(Dataset records)
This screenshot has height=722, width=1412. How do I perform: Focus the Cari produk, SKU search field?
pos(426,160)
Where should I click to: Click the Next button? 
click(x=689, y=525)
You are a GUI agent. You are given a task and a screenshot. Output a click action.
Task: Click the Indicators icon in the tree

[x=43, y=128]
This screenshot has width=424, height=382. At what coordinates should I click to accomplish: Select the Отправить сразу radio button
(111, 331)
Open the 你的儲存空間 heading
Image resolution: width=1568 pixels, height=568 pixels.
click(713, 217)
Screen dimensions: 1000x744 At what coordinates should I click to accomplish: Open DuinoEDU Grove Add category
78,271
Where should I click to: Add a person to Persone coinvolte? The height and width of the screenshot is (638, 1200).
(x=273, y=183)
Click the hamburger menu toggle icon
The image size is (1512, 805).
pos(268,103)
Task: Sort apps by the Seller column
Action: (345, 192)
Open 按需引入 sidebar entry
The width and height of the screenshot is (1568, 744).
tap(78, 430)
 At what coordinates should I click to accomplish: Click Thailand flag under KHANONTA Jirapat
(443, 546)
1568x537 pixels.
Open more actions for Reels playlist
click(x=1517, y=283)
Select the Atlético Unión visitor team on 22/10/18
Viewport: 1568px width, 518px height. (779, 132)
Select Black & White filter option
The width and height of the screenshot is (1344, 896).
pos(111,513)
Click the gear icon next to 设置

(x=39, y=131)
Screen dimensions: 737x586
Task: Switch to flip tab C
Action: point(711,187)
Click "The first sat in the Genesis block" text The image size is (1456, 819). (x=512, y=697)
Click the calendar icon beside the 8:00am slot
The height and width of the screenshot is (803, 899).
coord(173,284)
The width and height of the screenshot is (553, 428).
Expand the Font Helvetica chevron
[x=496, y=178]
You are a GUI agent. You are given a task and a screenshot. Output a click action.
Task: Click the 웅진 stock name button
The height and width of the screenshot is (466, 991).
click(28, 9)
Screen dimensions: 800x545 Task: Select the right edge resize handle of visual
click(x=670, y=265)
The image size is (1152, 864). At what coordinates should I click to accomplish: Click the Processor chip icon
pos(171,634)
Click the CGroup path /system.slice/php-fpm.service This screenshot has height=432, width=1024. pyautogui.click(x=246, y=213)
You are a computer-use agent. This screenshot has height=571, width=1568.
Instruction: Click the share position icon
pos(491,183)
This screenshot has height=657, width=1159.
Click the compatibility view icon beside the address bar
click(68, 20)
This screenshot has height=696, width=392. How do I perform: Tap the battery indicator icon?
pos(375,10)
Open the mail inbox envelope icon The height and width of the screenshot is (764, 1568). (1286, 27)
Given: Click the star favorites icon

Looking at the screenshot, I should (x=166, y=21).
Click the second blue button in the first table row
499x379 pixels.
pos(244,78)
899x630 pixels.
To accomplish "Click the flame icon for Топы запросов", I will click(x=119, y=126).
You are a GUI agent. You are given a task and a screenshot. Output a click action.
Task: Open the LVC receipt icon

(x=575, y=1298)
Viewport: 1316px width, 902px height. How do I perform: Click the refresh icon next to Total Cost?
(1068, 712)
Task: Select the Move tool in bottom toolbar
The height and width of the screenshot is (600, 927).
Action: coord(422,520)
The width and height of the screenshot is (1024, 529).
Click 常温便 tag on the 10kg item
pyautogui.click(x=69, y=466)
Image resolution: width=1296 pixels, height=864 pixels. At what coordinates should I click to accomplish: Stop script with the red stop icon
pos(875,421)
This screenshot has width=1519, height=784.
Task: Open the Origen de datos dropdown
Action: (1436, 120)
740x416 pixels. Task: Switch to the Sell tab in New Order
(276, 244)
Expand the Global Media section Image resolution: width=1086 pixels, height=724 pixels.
(End Dataset records)
Once the listing above has been read, restate it exactly.

This screenshot has height=722, width=1412. How do I perform: Focus the Cari produk, SKU search field?
pos(426,160)
Where should I click to: Click the Next button? 
click(x=689, y=525)
You are a GUI agent. You are given a task and a screenshot. Output a click action.
Task: Click the Indicators icon in the tree

[x=43, y=128]
This screenshot has width=424, height=382. At what coordinates should I click to accomplish: Select the Отправить сразу radio button
(111, 331)
Open the 你的儲存空間 heading
Image resolution: width=1568 pixels, height=568 pixels.
click(713, 217)
Screen dimensions: 1000x744 At what coordinates should I click to accomplish: Open DuinoEDU Grove Add category
78,271
Where should I click to: Add a person to Persone coinvolte? The height and width of the screenshot is (638, 1200).
(x=273, y=183)
Click the hamburger menu toggle icon
The image size is (1512, 805).
pos(268,103)
Task: Sort apps by the Seller column
Action: (345, 192)
Open 按需引入 sidebar entry
The width and height of the screenshot is (1568, 744).
tap(78, 430)
 At what coordinates should I click to accomplish: Click Thailand flag under KHANONTA Jirapat
(443, 546)
1568x537 pixels.
Open more actions for Reels playlist
click(x=1517, y=283)
Select the Atlético Unión visitor team on 22/10/18
Viewport: 1568px width, 518px height. (779, 132)
Select Black & White filter option
The width and height of the screenshot is (1344, 896).
pos(111,513)
Click the gear icon next to 设置

(x=39, y=131)
Screen dimensions: 737x586
Task: Switch to flip tab C
Action: point(711,187)
Click "The first sat in the Genesis block" text The image size is (1456, 819). (x=512, y=697)
Click the calendar icon beside the 8:00am slot
The height and width of the screenshot is (803, 899).
coord(173,284)
The width and height of the screenshot is (553, 428).
Expand the Font Helvetica chevron
[x=496, y=178]
You are a GUI agent. You are given a task and a screenshot. Output a click action.
Task: Click the 웅진 stock name button
The height and width of the screenshot is (466, 991).
click(28, 9)
Screen dimensions: 800x545 Task: Select the right edge resize handle of visual
click(x=670, y=265)
The image size is (1152, 864). At what coordinates should I click to accomplish: Click the Processor chip icon
pos(171,634)
Click the CGroup path /system.slice/php-fpm.service This screenshot has height=432, width=1024. pyautogui.click(x=246, y=213)
You are a computer-use agent. This screenshot has height=571, width=1568.
Instruction: Click the share position icon
pos(491,183)
This screenshot has height=657, width=1159.
Click the compatibility view icon beside the address bar
click(68, 20)
This screenshot has height=696, width=392. How do I perform: Tap the battery indicator icon?
pos(375,10)
Open the mail inbox envelope icon The height and width of the screenshot is (764, 1568). (1286, 27)
Given: Click the star favorites icon

Looking at the screenshot, I should (x=166, y=21).
Click the second blue button in the first table row
499x379 pixels.
pos(244,78)
899x630 pixels.
To accomplish "Click the flame icon for Топы запросов", I will click(x=119, y=126).
You are a GUI agent. You are given a task and a screenshot. Output a click action.
Task: Open the LVC receipt icon

(x=575, y=1298)
Viewport: 1316px width, 902px height. How do I perform: Click the refresh icon next to Total Cost?
(1068, 712)
Task: Select the Move tool in bottom toolbar
The height and width of the screenshot is (600, 927).
Action: coord(422,520)
The width and height of the screenshot is (1024, 529).
Click 常温便 tag on the 10kg item
pyautogui.click(x=69, y=466)
Image resolution: width=1296 pixels, height=864 pixels. At what coordinates should I click to accomplish: Stop script with the red stop icon
pos(875,421)
This screenshot has width=1519, height=784.
Task: Open the Origen de datos dropdown
Action: (1436, 120)
740x416 pixels. Task: Switch to the Sell tab in New Order
(276, 244)
Expand the Global Media section Image resolution: width=1086 pixels, height=724 pixels.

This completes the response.